Sunday, June 27, 2010

Losing the Owl, Saving the Forest

http://www.nytimes.com/2010/06/27/opinion/27raban.html?th&emc=th

 

The New York Times

Losing the Owl, Saving the Forest

By Jonathan Raban

Seattle

MET in person, the northern spotted owl seems an unlikely casus belli. Last Friday, the Woodland Park Zoo here allowed me a private audience with its three captive owls, a mating pair and a lone elderly female, each of whom resembled a miniature, flecked-brown overcoat of Harris tweed. Their eyes — unlike the eyes of most owls, which are bright yellow — were the color of dark chocolate. Blinking slowly, rooted to their perches, they looked more wistful than wise, dreaming, perhaps, of flying squirrels, on which they like to dine in the wild, or of extinction, which still appears their likeliest fate.

The fast-disappearing owl was listed as “threatened” under the Endangered Species Act 20 years ago last week. At the time, it was the ideal “indicator species” of the health of Northwest old-growth forest habitat — the squelchy, dank-smelling, multistory ecosystem, where the ground is strewn with rotting ancient trees, called “snags” and “nurse logs,” and the jungled undergrowth of ferns, vines, berries, moss and fungi shelters a great multitude of creatures, from bears and cougars to newts and banana slugs. It was this irreplaceable ecosystem, centuries in the making, that environmentalists were really trying to protect under the terms of the act (whose first declared purpose is to conserve the ecosystems upon which endangered and threatened species depend); and the owl was their best available legal tool.

Environmentalists saw the land as a sacred space, to be venerated and conserved in honor of what Emerson called “the occult relation between man and the vegetable.” But for the timber industry, long accustomed to clear-cutting in federal forests, it was a commodity, a renewable resource to be cut down, regrown and cut down again. There was no reconciling the two philosophies. On one side, the forest primeval, the murmuring pines and the hemlocks, the inviolate wilderness; on the other, people and their histories and traditions, jobs, communities, an economy based entirely on timber.

####

In the piece on the northern spotted owl, what color are the eyes of the captive owls at the Woodland Park Zoo?

####

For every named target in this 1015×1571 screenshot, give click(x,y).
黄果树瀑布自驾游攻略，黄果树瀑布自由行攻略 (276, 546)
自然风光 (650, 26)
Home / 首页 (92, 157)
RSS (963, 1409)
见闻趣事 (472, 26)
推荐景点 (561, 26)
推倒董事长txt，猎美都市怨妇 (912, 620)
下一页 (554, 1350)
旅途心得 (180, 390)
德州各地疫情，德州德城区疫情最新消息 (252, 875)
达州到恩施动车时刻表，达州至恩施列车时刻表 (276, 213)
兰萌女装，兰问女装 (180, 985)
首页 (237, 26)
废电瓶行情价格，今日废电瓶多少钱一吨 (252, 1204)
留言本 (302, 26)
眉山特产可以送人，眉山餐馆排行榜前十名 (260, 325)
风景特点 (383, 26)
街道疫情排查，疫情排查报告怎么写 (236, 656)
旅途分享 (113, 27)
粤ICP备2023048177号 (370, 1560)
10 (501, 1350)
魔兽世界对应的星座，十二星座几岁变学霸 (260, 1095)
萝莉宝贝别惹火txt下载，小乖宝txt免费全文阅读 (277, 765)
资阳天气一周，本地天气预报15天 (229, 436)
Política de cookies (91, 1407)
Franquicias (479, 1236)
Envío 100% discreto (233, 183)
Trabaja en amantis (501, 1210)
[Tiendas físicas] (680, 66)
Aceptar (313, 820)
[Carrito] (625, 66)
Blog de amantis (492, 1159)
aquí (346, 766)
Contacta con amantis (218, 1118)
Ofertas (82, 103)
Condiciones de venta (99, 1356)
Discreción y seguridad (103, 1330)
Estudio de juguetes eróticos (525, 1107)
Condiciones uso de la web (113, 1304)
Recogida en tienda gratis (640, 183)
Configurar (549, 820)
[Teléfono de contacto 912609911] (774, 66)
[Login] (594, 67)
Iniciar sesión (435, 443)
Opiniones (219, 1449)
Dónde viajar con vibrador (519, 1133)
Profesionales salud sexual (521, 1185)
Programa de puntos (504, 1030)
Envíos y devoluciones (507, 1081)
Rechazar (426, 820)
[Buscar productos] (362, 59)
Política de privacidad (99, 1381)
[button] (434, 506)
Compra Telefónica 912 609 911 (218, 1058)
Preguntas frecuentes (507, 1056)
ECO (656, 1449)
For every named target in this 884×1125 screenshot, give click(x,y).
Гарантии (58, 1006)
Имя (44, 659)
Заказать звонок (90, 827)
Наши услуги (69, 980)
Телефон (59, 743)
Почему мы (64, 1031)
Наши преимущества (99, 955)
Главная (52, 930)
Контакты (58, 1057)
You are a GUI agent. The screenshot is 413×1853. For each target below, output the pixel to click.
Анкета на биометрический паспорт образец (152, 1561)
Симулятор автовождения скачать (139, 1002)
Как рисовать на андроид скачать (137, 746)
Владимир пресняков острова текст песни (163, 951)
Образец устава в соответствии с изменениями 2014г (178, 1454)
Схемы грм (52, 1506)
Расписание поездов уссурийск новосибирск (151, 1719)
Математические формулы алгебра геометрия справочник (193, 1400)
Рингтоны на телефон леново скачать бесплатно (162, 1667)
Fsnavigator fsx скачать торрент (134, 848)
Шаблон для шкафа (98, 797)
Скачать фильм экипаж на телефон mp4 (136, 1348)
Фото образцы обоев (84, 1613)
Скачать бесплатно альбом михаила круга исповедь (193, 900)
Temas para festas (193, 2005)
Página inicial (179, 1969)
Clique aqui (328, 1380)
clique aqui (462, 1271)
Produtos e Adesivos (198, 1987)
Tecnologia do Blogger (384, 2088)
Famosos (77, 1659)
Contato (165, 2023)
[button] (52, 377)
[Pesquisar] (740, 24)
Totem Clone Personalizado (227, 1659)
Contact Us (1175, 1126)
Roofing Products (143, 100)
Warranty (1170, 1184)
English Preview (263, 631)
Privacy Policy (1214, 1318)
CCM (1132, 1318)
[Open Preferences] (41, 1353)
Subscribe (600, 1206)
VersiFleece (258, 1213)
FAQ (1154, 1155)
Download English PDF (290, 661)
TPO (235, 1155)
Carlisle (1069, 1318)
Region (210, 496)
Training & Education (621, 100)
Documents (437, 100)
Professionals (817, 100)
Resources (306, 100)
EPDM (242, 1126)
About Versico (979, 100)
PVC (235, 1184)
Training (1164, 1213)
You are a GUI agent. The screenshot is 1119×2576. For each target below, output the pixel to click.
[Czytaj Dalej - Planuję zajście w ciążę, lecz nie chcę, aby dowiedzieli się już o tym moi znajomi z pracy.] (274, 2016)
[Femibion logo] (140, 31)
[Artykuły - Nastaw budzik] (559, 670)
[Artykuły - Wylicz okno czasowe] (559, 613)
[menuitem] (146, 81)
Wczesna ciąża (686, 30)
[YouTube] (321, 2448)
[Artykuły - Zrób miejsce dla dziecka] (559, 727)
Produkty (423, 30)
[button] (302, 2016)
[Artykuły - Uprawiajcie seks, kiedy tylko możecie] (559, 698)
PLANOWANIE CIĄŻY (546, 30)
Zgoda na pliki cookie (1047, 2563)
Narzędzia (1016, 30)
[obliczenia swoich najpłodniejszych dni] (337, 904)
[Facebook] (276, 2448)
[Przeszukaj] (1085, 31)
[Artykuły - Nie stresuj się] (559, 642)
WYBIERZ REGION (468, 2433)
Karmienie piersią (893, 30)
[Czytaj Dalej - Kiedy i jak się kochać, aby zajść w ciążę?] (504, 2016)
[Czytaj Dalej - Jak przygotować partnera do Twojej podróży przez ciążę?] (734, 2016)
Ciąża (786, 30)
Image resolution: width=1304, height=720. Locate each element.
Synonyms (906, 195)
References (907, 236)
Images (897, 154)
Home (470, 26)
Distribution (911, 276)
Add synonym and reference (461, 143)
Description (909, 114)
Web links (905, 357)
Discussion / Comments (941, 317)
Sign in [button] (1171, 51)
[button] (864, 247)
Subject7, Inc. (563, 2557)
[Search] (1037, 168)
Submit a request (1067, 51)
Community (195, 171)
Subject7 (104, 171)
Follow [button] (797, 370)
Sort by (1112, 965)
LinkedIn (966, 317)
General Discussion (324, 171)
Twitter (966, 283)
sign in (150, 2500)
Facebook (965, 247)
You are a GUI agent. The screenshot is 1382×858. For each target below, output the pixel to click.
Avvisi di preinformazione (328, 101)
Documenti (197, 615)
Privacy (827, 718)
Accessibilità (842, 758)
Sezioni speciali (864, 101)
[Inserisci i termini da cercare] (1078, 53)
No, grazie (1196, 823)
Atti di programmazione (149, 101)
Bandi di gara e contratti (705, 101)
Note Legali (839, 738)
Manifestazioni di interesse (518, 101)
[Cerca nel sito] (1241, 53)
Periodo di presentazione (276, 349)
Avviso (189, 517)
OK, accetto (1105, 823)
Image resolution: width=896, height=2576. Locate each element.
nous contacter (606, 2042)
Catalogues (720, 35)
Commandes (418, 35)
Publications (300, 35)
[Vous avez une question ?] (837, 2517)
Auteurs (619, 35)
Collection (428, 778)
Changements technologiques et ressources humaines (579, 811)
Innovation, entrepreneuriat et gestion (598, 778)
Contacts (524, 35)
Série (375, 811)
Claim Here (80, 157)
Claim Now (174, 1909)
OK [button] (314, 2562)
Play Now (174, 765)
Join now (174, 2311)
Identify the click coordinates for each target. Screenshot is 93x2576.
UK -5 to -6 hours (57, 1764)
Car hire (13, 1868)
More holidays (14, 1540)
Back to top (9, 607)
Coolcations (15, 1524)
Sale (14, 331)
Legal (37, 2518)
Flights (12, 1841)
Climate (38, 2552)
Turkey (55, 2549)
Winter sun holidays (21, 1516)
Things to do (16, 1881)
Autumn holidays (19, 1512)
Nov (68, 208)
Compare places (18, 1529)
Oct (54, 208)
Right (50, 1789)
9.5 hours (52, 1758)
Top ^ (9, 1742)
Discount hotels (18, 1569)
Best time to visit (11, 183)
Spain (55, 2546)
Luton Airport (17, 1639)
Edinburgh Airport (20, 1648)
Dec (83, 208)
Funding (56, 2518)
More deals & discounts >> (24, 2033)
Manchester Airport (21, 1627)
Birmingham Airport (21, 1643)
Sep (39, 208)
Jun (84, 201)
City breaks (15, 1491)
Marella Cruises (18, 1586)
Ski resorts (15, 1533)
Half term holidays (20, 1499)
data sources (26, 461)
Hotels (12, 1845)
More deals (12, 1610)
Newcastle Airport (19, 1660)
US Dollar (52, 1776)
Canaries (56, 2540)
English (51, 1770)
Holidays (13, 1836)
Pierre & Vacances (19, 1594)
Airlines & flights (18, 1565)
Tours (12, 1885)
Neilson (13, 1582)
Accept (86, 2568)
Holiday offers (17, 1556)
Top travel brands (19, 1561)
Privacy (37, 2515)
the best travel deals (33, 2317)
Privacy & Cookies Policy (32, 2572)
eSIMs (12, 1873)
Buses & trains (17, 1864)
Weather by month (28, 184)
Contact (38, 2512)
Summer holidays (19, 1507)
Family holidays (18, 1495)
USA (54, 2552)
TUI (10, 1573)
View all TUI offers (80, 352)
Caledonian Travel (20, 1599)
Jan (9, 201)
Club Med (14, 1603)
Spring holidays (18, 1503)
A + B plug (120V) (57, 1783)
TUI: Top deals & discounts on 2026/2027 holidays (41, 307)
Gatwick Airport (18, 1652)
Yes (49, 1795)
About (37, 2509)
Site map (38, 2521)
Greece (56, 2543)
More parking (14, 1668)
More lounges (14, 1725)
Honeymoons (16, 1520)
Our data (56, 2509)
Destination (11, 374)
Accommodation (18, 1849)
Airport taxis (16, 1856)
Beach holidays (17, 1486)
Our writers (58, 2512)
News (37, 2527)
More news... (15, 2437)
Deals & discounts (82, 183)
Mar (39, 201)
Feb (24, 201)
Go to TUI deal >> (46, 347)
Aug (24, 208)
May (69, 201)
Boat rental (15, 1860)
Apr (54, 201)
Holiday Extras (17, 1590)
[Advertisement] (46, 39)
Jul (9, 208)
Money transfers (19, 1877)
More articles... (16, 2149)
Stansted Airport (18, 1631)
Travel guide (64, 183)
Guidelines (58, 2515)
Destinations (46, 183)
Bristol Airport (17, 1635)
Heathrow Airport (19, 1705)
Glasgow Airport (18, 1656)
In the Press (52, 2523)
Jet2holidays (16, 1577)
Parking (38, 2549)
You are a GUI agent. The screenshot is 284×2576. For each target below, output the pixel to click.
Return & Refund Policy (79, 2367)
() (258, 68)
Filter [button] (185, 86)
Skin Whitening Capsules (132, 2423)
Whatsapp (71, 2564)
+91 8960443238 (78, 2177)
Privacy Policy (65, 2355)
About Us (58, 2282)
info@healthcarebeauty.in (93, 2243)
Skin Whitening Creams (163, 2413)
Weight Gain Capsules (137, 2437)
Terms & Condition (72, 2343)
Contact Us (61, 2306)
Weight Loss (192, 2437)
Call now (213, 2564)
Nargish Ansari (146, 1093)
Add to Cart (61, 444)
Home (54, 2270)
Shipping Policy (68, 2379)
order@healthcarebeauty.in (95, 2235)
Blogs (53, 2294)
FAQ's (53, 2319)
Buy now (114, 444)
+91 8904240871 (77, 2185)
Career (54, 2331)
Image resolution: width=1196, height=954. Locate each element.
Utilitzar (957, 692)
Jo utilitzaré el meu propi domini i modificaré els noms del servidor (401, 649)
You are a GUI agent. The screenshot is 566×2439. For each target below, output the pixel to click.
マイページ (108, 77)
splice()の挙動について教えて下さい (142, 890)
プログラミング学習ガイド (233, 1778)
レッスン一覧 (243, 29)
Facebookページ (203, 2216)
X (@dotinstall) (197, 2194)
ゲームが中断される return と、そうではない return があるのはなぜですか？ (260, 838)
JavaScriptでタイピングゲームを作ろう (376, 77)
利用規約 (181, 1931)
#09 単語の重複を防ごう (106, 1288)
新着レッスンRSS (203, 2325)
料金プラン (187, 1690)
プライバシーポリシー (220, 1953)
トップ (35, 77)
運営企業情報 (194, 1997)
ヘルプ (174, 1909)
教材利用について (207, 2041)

####

• **Exercise solution**
Dark chocolate.